### WHAT TO DO
Collect every line of the material below that contains the string "Expand".

### AVAILABLE RECORDS
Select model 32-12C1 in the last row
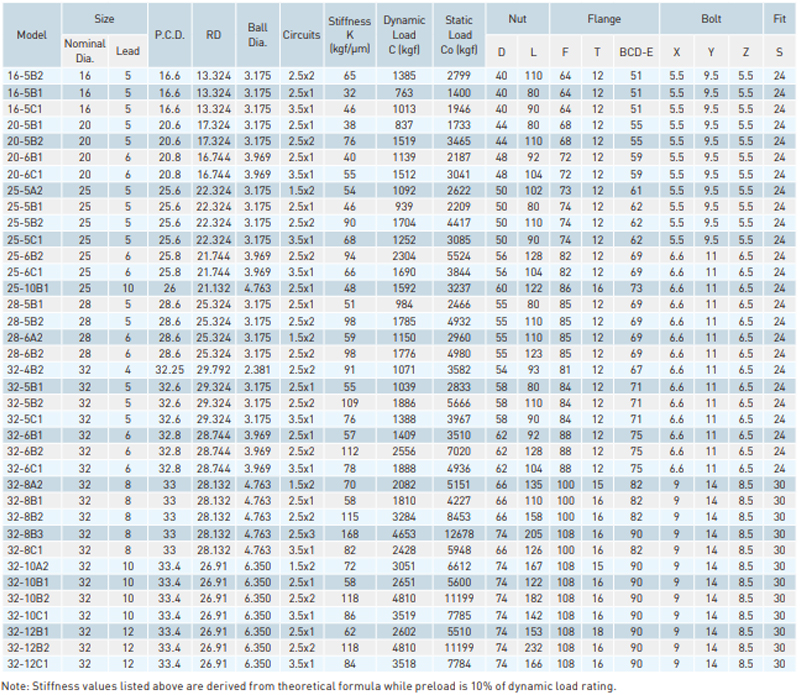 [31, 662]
---
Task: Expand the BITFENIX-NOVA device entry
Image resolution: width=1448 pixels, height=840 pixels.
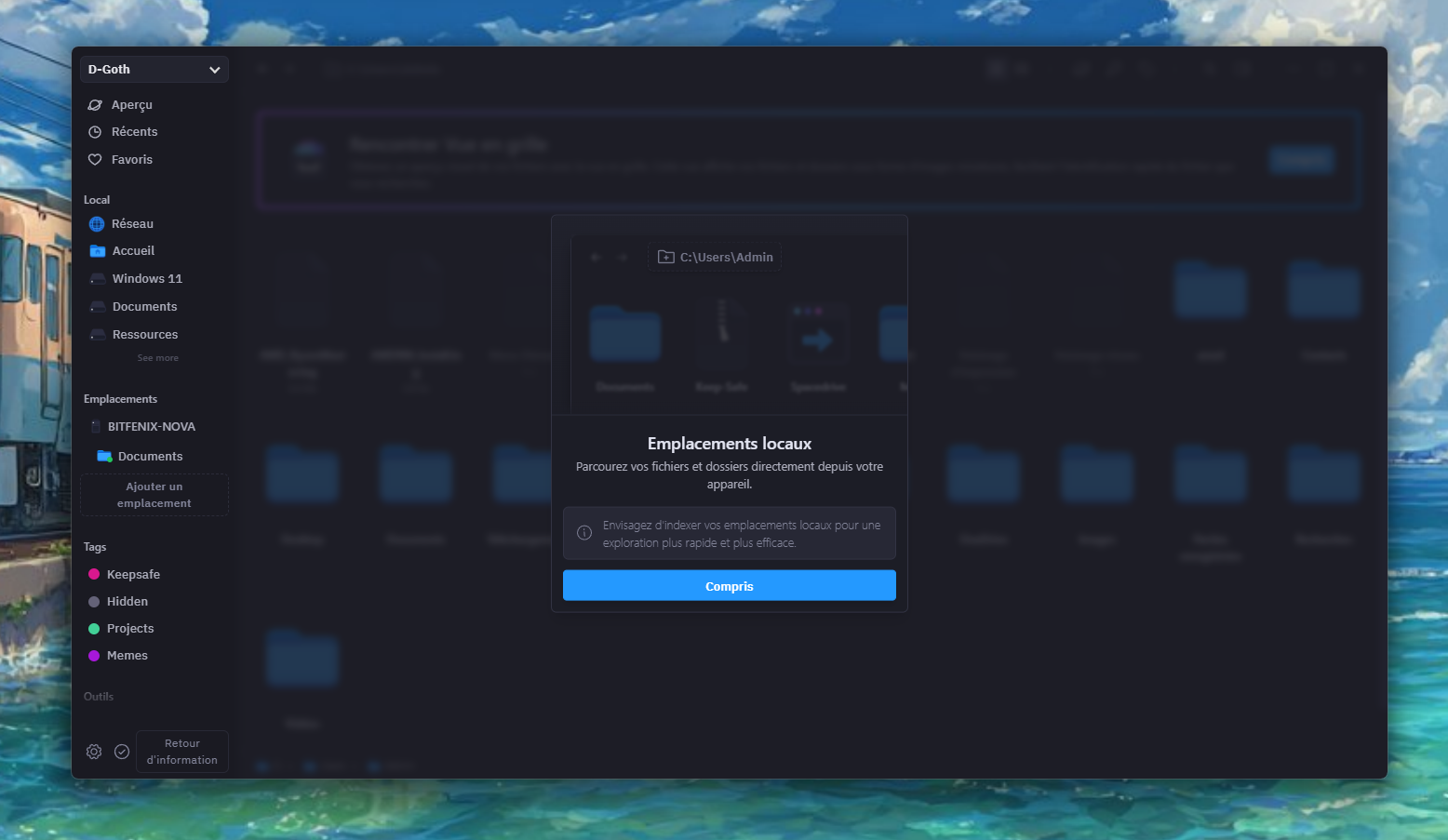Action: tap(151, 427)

### ANSWER TO THIS EXERCISE
Task: Expand the BITFENIX-NOVA device entry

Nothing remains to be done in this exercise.